- Supreme Court of Pakistan building

Justice of the Supreme Court of Pakistan
- In office 31 July 2004 – 5 August 2009

Justice Lahore High Court
- In office 7 August 1994 – 30 July 2004

Personal details
- Born: 16 November 1947 (age 78) Pakistan

= Muhammad Javed Buttar =

Pakistani judge (born 1947)

Supreme Court of Pakistan

Moin ud Din Javed Buttar (محمد جاوید بٹر) was a former justice of the Supreme Court of Pakistan, retired on medical grounds.

==Early life==
Javed Buttar was born on 16 November 1947 in Multan though belongs to Kirto a village of District Sheikhupura. He belongs to a Buttar Jatt family. His father, Haji Muhammad Anwar Buttar, was a Senior Advocate of Supreme Court of Pakistan.

==Siblings and Sons==
Mr Javed Buttar is the oldest of total six siblings, he has two brothers and three sisters.

His brother Mr Pervaiz Buttar is a practicing solicitor in Sydney, Australia. He has lived in Australia since early eighties, and after academic career he has practised for over 30 years and still manages a successful law firm.

Third brother F. Jamshed Buttar is a retired lieutenant colonel from the prestigious Pakistan Army and is settled in Rawalpindi, Pakistan. His wife Rukhsana Jamshed Buttar was a member of the National Assembly of Pakistan and served as Federal Parliamentary Secretary for Petroleum and Natural Resources.

The oldest sister Gul Fatima lives in Lahore and the United States. Second Dr. Amna Buttar, lived in New York City and was a practicing physician at NYU Langone Medical Center. She has specialized in geriatrics.
The youngest sister Dr.
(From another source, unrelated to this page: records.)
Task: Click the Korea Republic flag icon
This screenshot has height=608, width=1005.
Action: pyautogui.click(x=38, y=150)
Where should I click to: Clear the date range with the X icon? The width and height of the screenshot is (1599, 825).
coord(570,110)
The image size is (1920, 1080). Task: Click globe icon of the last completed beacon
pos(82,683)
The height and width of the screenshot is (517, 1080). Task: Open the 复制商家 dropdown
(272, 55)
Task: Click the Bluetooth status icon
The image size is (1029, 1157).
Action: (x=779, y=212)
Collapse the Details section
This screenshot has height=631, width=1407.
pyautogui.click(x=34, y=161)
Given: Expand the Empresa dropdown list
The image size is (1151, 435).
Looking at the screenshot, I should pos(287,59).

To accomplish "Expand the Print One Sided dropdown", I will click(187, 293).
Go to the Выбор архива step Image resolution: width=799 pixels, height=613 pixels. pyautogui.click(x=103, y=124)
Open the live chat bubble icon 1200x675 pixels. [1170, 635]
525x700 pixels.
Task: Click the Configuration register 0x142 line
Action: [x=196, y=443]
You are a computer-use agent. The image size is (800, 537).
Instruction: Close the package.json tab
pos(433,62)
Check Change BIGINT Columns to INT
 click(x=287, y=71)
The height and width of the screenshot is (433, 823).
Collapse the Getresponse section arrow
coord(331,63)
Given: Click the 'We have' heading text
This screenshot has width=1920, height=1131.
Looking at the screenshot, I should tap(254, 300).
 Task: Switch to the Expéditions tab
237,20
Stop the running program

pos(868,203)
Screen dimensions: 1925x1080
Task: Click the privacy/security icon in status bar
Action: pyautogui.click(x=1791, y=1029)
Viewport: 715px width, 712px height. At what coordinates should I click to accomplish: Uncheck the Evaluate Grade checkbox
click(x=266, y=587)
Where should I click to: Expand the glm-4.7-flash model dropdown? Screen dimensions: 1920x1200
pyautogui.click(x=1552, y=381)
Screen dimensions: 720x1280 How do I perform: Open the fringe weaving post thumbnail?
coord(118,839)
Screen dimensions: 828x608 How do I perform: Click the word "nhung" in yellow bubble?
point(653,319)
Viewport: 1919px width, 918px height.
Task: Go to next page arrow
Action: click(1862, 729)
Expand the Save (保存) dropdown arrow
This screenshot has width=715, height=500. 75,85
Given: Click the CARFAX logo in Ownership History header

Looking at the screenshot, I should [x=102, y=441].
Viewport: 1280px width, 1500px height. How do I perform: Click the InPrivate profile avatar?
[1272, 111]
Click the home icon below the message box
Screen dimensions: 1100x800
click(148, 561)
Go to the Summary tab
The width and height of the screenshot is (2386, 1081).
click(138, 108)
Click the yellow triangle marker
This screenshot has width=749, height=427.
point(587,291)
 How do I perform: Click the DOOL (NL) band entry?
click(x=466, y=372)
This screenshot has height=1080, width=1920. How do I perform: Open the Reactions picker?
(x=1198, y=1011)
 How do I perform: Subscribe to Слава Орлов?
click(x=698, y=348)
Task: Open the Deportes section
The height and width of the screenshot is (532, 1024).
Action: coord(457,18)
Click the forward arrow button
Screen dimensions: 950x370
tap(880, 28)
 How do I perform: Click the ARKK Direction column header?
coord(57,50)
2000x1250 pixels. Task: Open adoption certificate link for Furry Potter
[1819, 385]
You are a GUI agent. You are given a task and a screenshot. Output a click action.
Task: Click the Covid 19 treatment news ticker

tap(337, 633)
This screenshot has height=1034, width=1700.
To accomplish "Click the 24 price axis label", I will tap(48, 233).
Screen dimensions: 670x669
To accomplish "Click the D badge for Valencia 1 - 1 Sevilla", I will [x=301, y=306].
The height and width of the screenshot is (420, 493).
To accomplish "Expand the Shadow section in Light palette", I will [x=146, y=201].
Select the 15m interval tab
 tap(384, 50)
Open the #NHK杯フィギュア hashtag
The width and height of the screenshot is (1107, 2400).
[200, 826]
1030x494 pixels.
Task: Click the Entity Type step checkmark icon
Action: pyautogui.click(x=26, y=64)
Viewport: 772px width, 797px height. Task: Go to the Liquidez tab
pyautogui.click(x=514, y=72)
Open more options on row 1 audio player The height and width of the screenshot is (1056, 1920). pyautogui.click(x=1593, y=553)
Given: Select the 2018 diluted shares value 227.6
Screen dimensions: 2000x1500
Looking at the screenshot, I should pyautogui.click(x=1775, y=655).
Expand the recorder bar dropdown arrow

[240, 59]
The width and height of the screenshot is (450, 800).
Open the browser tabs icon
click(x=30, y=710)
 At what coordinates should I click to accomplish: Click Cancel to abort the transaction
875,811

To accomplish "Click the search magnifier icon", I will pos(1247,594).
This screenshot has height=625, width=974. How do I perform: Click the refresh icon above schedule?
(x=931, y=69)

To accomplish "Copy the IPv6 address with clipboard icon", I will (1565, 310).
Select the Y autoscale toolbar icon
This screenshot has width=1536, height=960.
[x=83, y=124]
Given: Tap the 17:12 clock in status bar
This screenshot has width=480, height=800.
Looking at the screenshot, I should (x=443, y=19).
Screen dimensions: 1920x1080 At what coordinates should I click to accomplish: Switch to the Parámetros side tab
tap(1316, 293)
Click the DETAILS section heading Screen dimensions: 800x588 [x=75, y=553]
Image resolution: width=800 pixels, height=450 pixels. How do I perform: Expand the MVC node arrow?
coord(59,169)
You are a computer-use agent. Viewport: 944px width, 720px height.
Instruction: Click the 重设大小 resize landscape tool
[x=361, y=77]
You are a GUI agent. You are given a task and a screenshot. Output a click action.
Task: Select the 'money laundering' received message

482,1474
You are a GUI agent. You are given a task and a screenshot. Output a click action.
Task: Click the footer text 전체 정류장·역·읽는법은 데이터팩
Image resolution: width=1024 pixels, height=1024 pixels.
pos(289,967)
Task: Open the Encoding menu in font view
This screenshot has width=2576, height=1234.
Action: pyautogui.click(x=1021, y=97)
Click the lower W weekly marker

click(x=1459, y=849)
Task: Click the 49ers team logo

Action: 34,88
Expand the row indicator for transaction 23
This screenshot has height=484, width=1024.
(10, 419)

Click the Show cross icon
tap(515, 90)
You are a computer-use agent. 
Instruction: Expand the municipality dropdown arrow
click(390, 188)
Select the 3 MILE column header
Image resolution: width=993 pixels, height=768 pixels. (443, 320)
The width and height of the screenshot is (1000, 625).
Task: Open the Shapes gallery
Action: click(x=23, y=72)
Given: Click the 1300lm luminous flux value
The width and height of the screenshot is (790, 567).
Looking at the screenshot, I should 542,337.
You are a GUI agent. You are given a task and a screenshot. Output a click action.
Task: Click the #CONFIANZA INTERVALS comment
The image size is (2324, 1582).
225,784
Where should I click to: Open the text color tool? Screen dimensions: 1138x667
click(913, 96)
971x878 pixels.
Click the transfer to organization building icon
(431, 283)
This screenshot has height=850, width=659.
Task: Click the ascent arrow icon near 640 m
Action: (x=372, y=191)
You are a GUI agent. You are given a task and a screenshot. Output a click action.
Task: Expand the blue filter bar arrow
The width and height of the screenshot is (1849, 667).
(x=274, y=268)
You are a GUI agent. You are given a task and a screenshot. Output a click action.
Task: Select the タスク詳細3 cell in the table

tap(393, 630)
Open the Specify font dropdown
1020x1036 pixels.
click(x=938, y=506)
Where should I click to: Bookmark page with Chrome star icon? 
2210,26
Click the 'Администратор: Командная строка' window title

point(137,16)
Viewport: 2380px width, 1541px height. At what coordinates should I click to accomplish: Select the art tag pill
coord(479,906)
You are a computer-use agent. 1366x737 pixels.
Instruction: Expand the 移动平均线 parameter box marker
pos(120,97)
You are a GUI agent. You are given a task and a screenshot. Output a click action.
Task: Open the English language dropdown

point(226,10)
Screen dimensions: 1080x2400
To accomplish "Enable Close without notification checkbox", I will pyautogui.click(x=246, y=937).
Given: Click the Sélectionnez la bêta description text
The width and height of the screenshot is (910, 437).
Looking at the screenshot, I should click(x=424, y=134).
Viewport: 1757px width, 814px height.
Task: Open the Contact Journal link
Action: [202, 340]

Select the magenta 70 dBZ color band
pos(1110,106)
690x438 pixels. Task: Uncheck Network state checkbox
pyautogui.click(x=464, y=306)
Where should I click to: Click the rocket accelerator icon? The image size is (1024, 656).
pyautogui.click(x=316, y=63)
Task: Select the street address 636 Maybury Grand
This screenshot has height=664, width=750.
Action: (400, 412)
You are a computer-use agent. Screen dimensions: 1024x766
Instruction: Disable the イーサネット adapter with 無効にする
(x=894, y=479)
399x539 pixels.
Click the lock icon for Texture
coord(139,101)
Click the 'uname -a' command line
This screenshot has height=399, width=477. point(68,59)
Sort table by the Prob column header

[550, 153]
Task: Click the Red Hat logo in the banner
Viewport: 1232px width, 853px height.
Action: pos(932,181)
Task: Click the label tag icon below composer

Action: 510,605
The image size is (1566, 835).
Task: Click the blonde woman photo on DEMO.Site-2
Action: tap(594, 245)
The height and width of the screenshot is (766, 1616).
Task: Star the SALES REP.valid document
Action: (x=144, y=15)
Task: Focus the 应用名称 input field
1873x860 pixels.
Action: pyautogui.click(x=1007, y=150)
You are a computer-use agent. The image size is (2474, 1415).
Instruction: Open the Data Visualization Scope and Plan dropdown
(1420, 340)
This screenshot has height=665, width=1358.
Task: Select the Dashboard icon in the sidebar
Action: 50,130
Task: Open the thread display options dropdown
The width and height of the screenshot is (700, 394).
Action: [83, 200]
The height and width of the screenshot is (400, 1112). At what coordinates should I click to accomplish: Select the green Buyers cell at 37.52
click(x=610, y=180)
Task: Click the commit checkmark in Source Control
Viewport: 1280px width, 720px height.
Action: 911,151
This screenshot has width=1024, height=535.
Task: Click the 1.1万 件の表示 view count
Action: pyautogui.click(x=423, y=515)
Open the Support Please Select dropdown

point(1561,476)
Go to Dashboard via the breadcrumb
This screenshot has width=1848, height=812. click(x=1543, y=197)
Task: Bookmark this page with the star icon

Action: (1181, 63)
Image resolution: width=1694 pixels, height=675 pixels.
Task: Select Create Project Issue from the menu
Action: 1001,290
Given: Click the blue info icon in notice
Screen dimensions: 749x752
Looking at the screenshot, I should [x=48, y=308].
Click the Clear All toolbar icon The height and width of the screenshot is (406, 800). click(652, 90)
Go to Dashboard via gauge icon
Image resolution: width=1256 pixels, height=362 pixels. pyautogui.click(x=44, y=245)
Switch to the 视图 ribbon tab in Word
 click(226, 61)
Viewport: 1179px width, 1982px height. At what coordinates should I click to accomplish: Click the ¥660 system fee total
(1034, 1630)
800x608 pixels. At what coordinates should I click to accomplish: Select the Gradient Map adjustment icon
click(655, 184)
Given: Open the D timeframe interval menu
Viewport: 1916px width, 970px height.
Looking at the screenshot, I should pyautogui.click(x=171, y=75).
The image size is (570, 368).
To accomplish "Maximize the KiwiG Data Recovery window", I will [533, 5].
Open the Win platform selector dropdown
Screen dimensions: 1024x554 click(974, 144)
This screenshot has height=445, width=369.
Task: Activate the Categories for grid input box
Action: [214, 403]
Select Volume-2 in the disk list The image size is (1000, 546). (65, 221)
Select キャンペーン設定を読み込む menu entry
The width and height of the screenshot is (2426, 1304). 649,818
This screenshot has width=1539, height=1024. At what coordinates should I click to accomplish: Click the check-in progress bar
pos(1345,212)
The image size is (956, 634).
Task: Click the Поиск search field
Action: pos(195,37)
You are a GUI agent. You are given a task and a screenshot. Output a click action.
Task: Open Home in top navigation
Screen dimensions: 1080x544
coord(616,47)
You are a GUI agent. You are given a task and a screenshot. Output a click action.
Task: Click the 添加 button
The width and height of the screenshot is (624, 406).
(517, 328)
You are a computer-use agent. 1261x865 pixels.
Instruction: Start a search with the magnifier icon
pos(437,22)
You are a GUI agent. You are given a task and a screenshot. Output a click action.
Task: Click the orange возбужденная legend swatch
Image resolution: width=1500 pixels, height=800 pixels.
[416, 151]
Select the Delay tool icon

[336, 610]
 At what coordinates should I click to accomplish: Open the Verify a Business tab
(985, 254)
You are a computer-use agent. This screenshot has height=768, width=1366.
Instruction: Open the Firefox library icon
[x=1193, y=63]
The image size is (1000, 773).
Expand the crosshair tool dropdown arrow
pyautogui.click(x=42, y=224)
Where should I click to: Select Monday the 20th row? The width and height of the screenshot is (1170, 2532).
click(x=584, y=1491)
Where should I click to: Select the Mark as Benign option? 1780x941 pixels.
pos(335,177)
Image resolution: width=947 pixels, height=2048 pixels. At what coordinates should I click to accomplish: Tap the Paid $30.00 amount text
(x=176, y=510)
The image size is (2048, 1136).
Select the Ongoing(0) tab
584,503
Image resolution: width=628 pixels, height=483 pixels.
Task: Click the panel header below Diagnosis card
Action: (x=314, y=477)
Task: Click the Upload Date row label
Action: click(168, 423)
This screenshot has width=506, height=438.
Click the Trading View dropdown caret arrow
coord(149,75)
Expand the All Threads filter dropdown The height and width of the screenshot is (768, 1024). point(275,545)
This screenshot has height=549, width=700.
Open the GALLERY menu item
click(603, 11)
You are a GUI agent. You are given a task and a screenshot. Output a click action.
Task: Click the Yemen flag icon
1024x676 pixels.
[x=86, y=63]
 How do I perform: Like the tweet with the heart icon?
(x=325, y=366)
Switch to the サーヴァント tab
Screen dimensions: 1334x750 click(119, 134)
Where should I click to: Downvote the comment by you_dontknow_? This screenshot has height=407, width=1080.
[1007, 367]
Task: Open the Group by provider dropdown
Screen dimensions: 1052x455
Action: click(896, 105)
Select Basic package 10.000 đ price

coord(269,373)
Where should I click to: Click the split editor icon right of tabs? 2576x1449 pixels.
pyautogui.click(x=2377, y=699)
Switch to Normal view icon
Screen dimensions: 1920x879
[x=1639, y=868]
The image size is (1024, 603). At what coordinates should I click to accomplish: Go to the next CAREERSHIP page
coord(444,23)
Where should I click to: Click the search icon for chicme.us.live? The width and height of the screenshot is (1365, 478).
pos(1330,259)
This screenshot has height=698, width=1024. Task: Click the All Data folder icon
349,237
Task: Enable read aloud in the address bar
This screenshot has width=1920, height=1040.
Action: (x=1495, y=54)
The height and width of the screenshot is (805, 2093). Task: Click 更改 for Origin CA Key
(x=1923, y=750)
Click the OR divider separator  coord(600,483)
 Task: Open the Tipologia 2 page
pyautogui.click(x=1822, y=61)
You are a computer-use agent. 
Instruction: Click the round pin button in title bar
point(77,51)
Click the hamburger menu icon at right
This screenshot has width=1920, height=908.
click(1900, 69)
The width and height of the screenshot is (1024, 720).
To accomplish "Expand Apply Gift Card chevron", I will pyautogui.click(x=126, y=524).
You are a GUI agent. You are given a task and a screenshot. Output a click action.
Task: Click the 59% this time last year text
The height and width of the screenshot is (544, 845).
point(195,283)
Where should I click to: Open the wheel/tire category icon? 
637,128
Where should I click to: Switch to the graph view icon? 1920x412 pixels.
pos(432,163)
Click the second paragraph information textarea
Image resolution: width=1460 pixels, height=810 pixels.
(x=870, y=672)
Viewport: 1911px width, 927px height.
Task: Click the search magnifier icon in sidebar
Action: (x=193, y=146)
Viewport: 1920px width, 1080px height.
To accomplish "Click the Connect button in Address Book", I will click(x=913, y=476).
Aisha Buttar lives in North Carolina, is also a physician with specialty in pain medicine.

His two sons Saad and Asad, both barristers are also married to barristers and former is advocate Supreme practising in Islamabad and latter in Lahore High Court.

==Education and training==
Mr Buttar graduated from Government College, Lahore in 1967. He passed his LL.B. in 1969 from Punjab University Law College, Lahore.

He, as a lawyer, attended conference in Manila on the "Conflict Resolution of Philippines". He also attended a Judicial Administration and Reform Course (JARC) in Sydney in the year 2002.

==Professional career==

Buttar joined the legal profession in 1971, became a High Court advocate in 1974 and then an advocate of the Supreme Court in 1985. On 7 August 1994 he was made a judge of Lahore High Court and ten years later became a judge of the Supreme Court of Pakistan .

==Controversies==

===PCO 2007===

On 3 November 2007 Chief of Army Staff in Pakistan declared emergency and issued a Provisional Constitutional Order. A seven-member panel of Supreme Court of Pakistan, issued an order the declaration of emergency as illegal and prohibited all judges to take oath on any PCO. Justice Buttar was a sitting judge in Supreme Court of Pakistan choose to take the oath on PCO on 3 November 2007. He was one of the four Supreme Court judges from a total of 17, who took oath under the provisional constitution on 3 November 2007.

On 24 November 2007, a seven panel bench of newly constituted supreme court, after imposition of PCO, validated the imposition of emergency and the promulgation of the Provisional Constitutional Order issued by the Chief of the Army Staff. The bench was headed by Chief Justice Abdul Hameed Dogar.

Justice Buttar resigned and retired on grounds of health.

==Important cases==

On 28 September 2007, M. Javed Buttar, along with Abdul Hameed Dogar, Javed Iqbal, Mohammad Nawaz Abbasi, Faqir Muhammad Khokhar, and Falak Sher formed a majority opinion in holding that petition challenging General Pervez Musharraf's candidature for the second term as the president as non-maintainable. Head of the bench Justice Rana Bhagwandas, with two other members Justice Sardar Muhammad Raza Khan and Justice Mian Shakirullah Jan dissented.